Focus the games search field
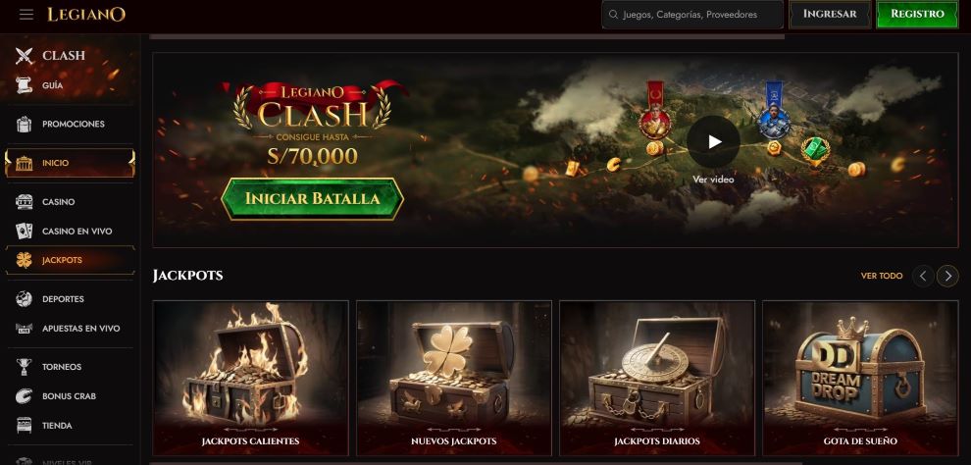The height and width of the screenshot is (465, 971). (x=692, y=15)
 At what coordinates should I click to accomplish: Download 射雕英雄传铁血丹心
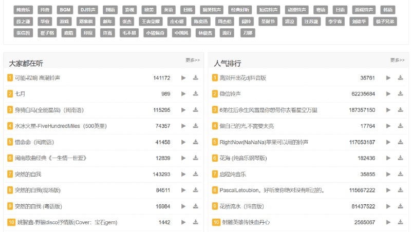point(400,223)
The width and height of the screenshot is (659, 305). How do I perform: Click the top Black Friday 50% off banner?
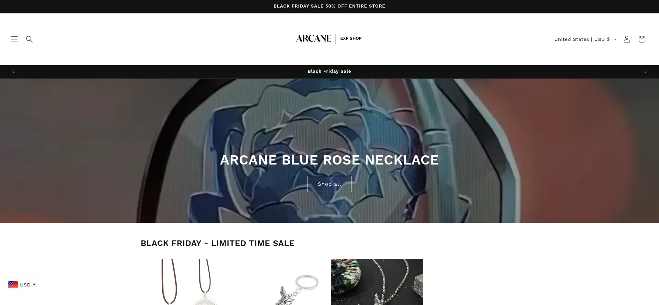[330, 6]
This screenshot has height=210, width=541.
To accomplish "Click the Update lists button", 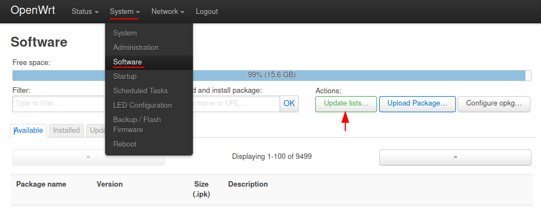I will 346,104.
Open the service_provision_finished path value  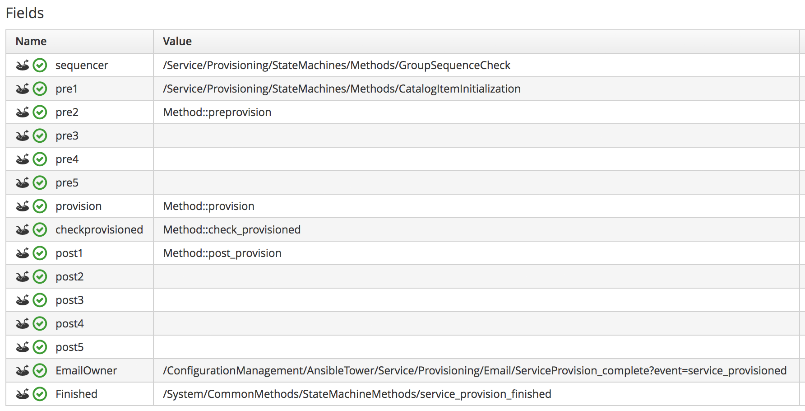click(x=357, y=394)
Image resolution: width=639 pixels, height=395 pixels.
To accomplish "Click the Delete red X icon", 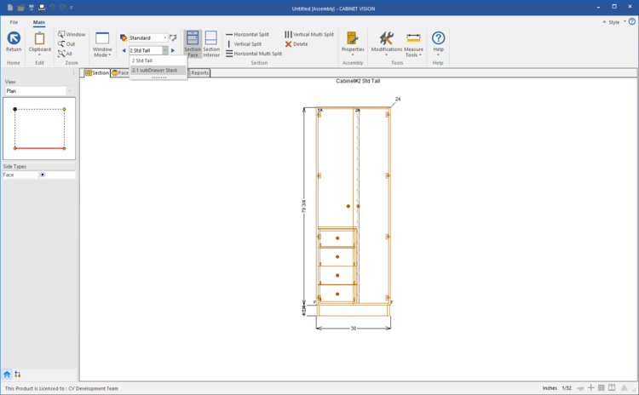I will pyautogui.click(x=296, y=44).
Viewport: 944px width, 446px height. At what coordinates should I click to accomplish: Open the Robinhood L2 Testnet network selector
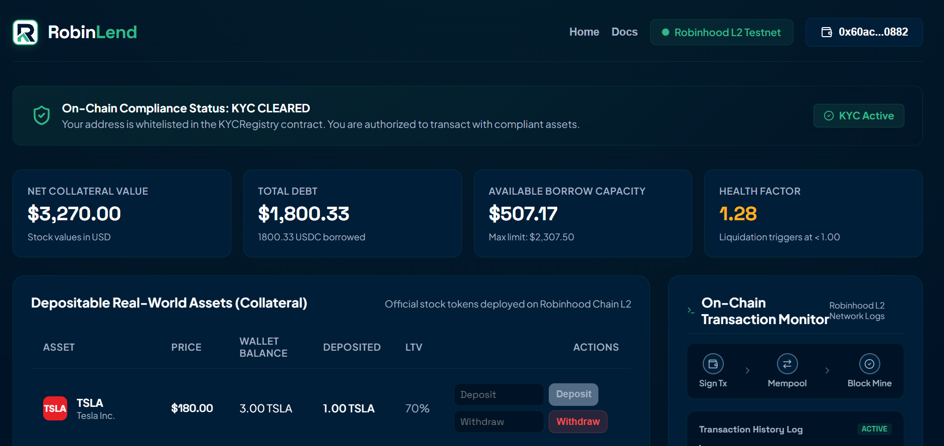click(721, 32)
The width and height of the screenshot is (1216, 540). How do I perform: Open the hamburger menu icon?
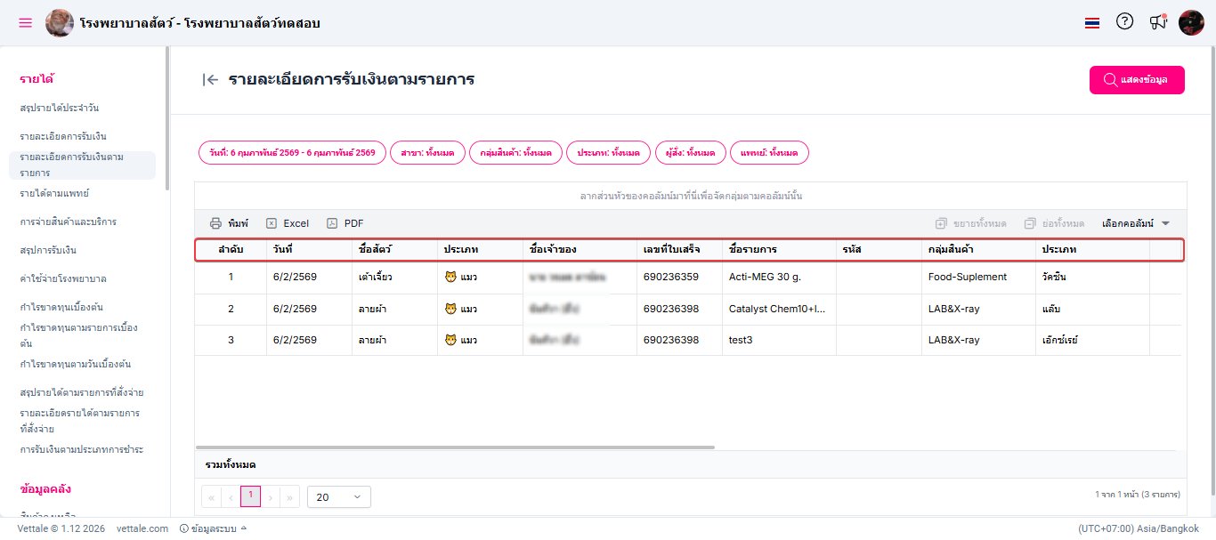pyautogui.click(x=25, y=23)
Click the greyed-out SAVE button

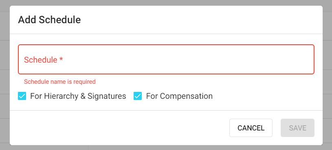point(297,128)
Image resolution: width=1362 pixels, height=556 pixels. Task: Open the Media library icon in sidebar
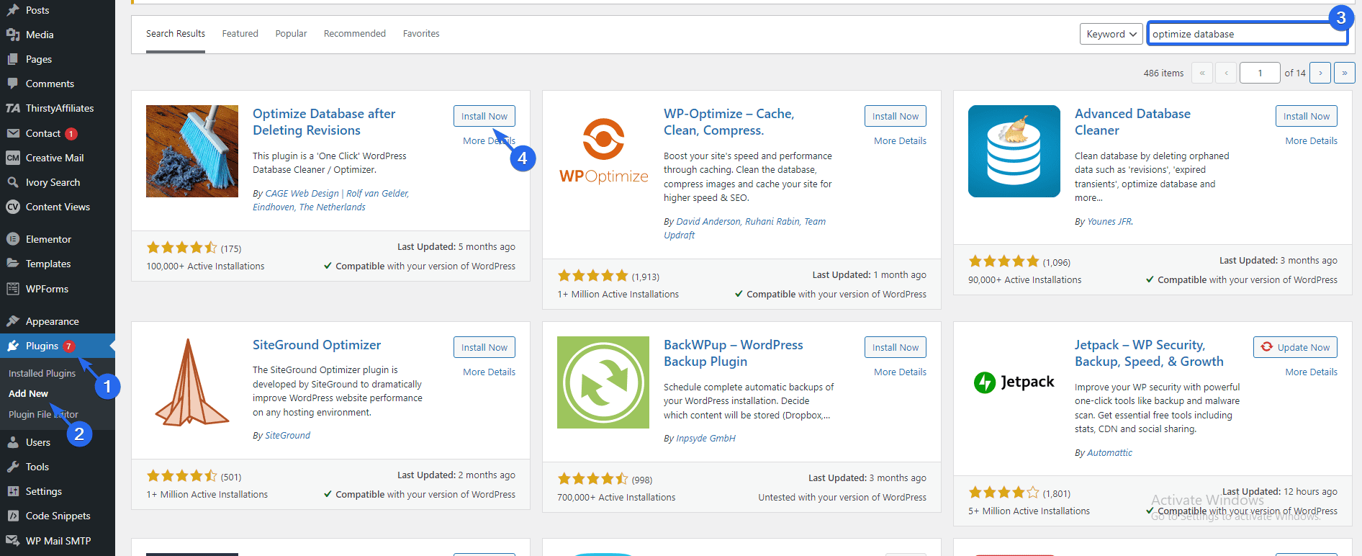tap(13, 35)
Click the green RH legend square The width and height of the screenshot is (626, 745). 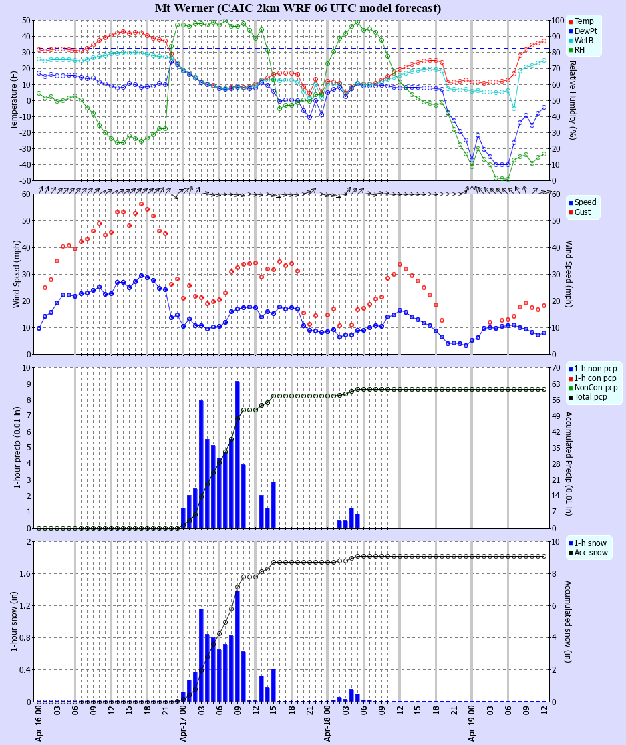571,49
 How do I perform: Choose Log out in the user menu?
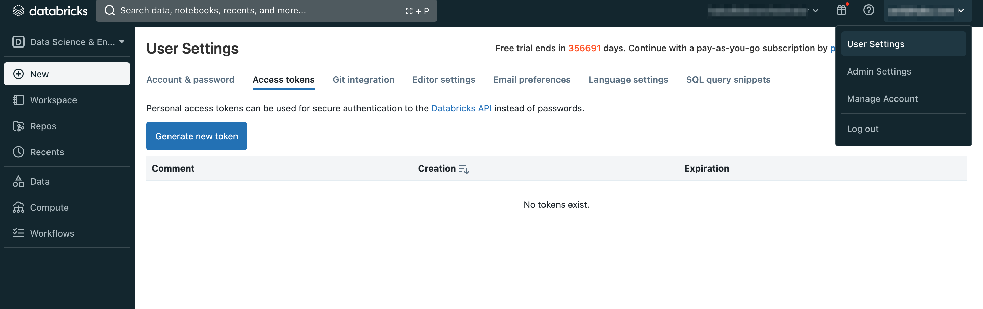point(862,129)
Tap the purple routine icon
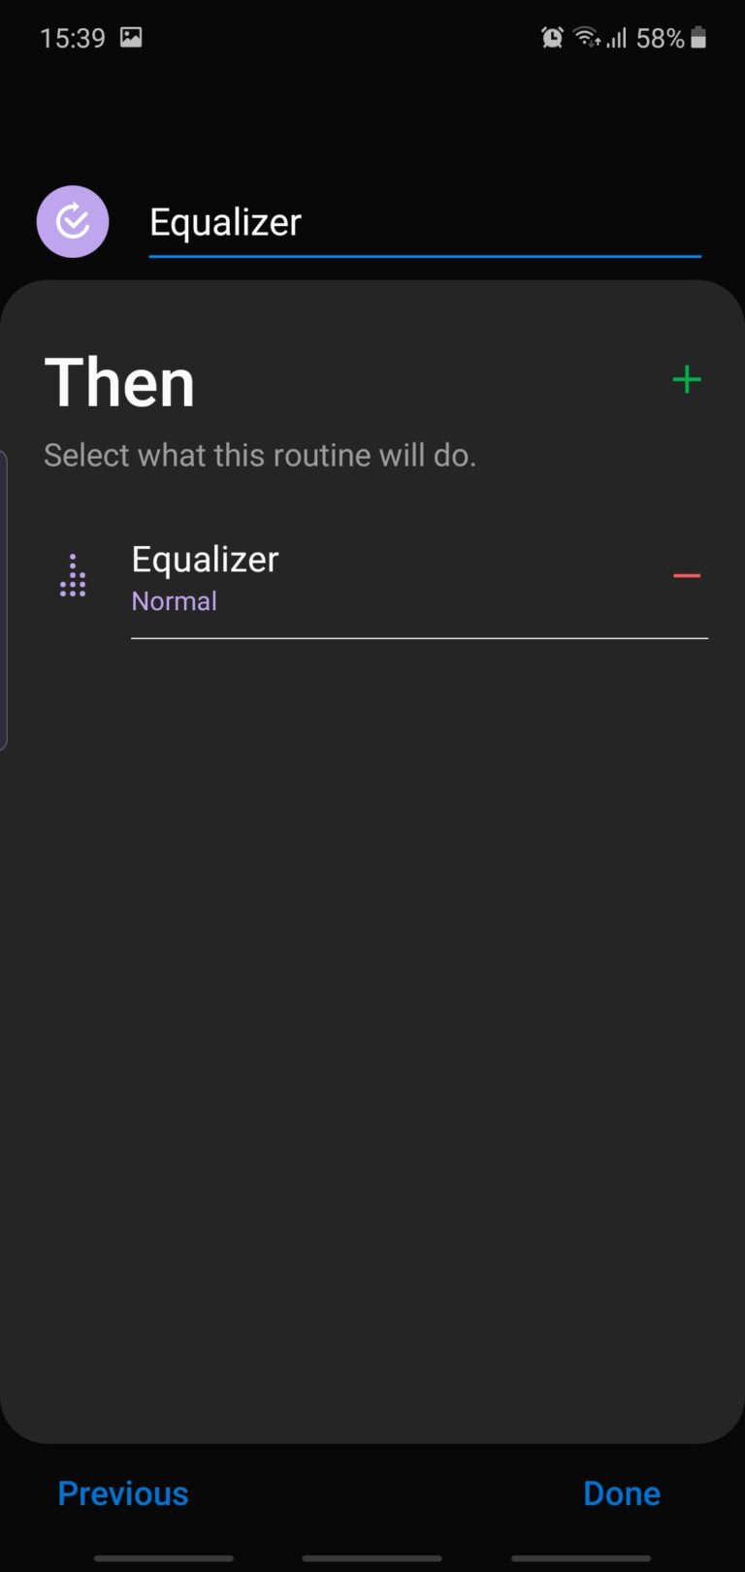Screen dimensions: 745x1572 [73, 222]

About this exercise — Repeat each line of the material, unaltered, from the first through the line with "This screenshot has height=210, width=541.", and include no pictures.

Solution to this task —
Focus the games search field
The height and width of the screenshot is (465, 971). (x=692, y=15)
 At what coordinates should I click to accomplish: Download 射雕英雄传铁血丹心
point(400,223)
The width and height of the screenshot is (659, 305). How do I perform: Click the top Black Friday 50% off banner?
[330, 6]
This screenshot has height=210, width=541.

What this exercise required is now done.